Mas se você quiser uma experiência gastronômica inesquecível na Serra da Mantiqueira, e se o seu bolso permitir, visite o Mina, restaurante do belo Hotel & Spa Botanique, em São Antônio do Pinhal (SP). Lá brilha como nunca o chef Gabriel Broide, que resolveu deixar para trás prêmios e elogios constantes de críticos e foodies de São Paulo para viver uma vida pacata e simples na Mantiqueira. Prove, por exemplo, as vieiras em calda de pinhão, na melhor versão mar & montanha da gastronomia, e costumeiramente servidas no outono. Ou o cordeiro. E depois me conte.

E quem não tiver tempo para visitar fazendas ou restaurantes, pode comprar os produtos locais em um entreposto bem sortido, como o do Café no Bosque (leia mais sobre ele na nossa página Delícias da Montanha), que fica dentro do Bosque do Silêncio, um parque bem cuidado localizado em Campos do Jordão (SP).

E tem muito mais. Mas quero terminar com um convite: além experimentar gostosuras e se deliciar com a paisagem, quando for para a Serra da Mantiqueira faça o possível para interagir com as pessoas de lá. Foi assim que encontrei o senhor Tadaki, um mestre  de 77 anos com mãos calejadas pelo seu trabalho como agricultor. O conheci junto à sua hospitaleira família num lugar simples, mas de beleza incomparável, o Café com Orquídea (veja em nosso BLOG a matéria Café com Orquídea).
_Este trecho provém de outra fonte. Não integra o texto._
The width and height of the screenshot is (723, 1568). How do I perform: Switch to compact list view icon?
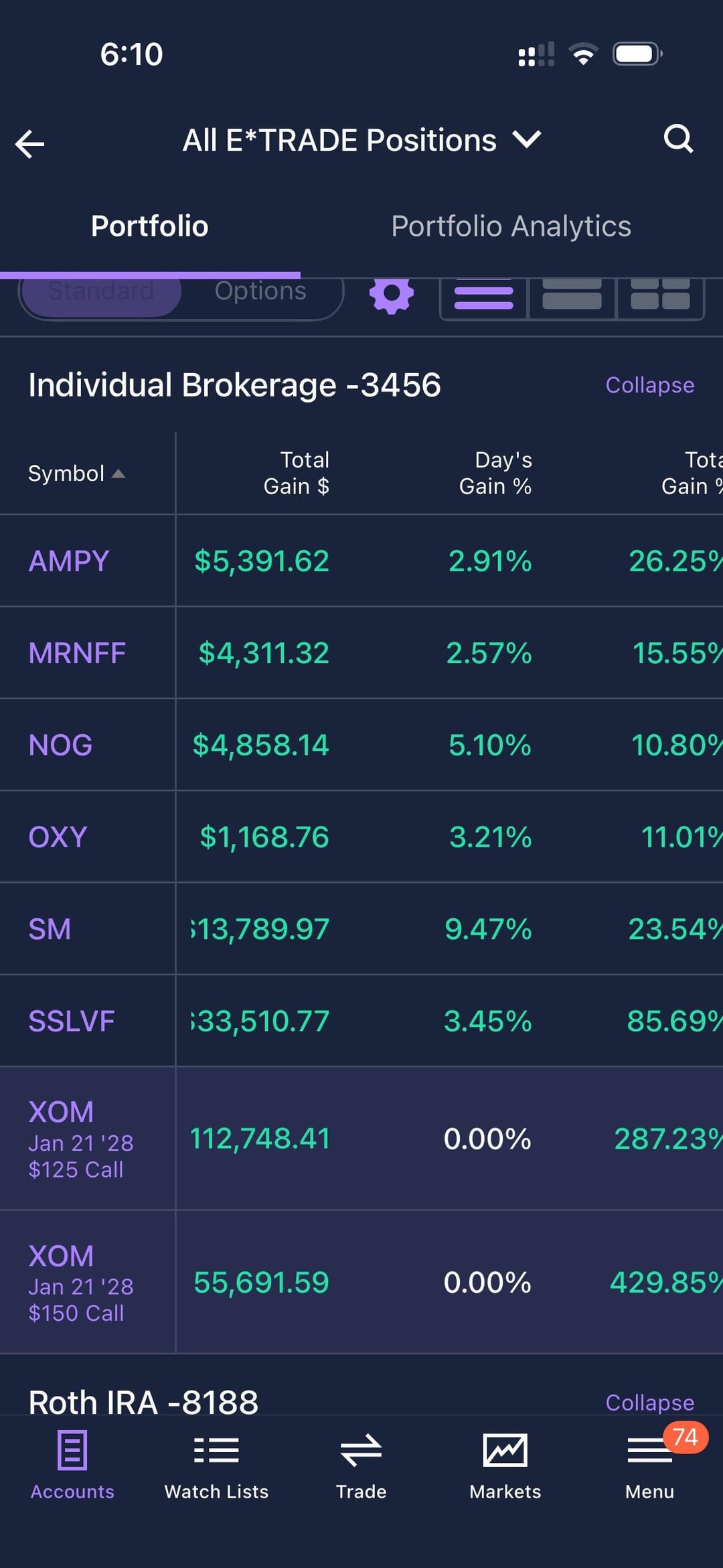483,297
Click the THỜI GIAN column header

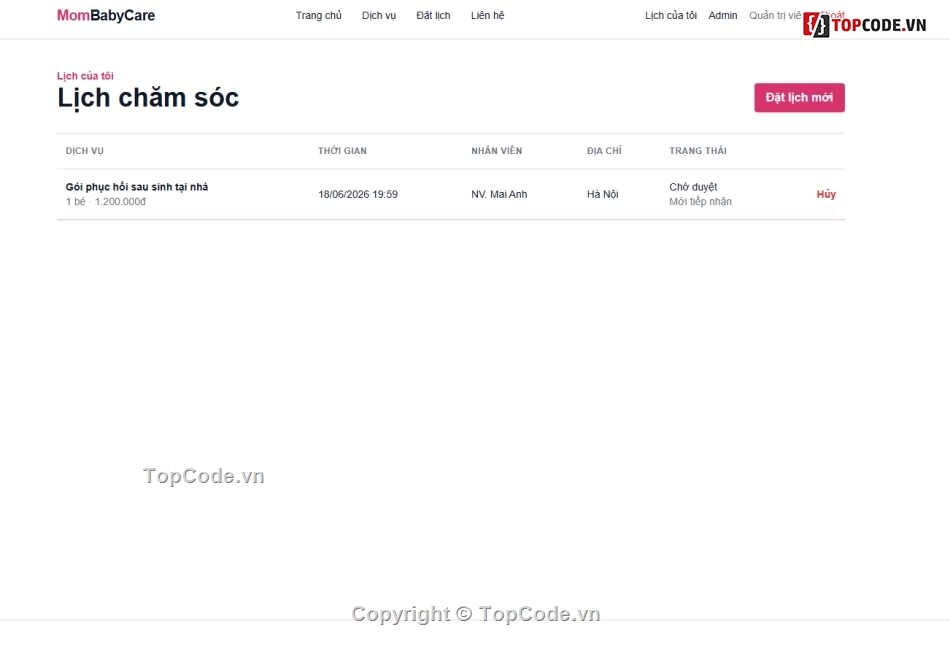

O espaço do jardins, varanda e cafeteria foi construído por ele mesmo, com varas de bambus entrecruzadas, e está localizado em Santo Antônio do Pinhal (SP). Sim, no começo, todos são tímidos. Mas, em minutos, ele já me ensina como fazer uma sandália de palha e assim salvar-me de andar descalça numa floresta, cena que o impressionou muito quando viu Perdidos e Pelados na televisão. E, ao lado de um café e uma fatia de banoffee, torta feita com banana, caramelo e chantilly, ele me conta entre risadas e lágrimas sua história de vida. Que é um pouco a sua história, mas também muito da história da gente de fibra da própria Mantiqueira. Viver experiências como essa não tem preço.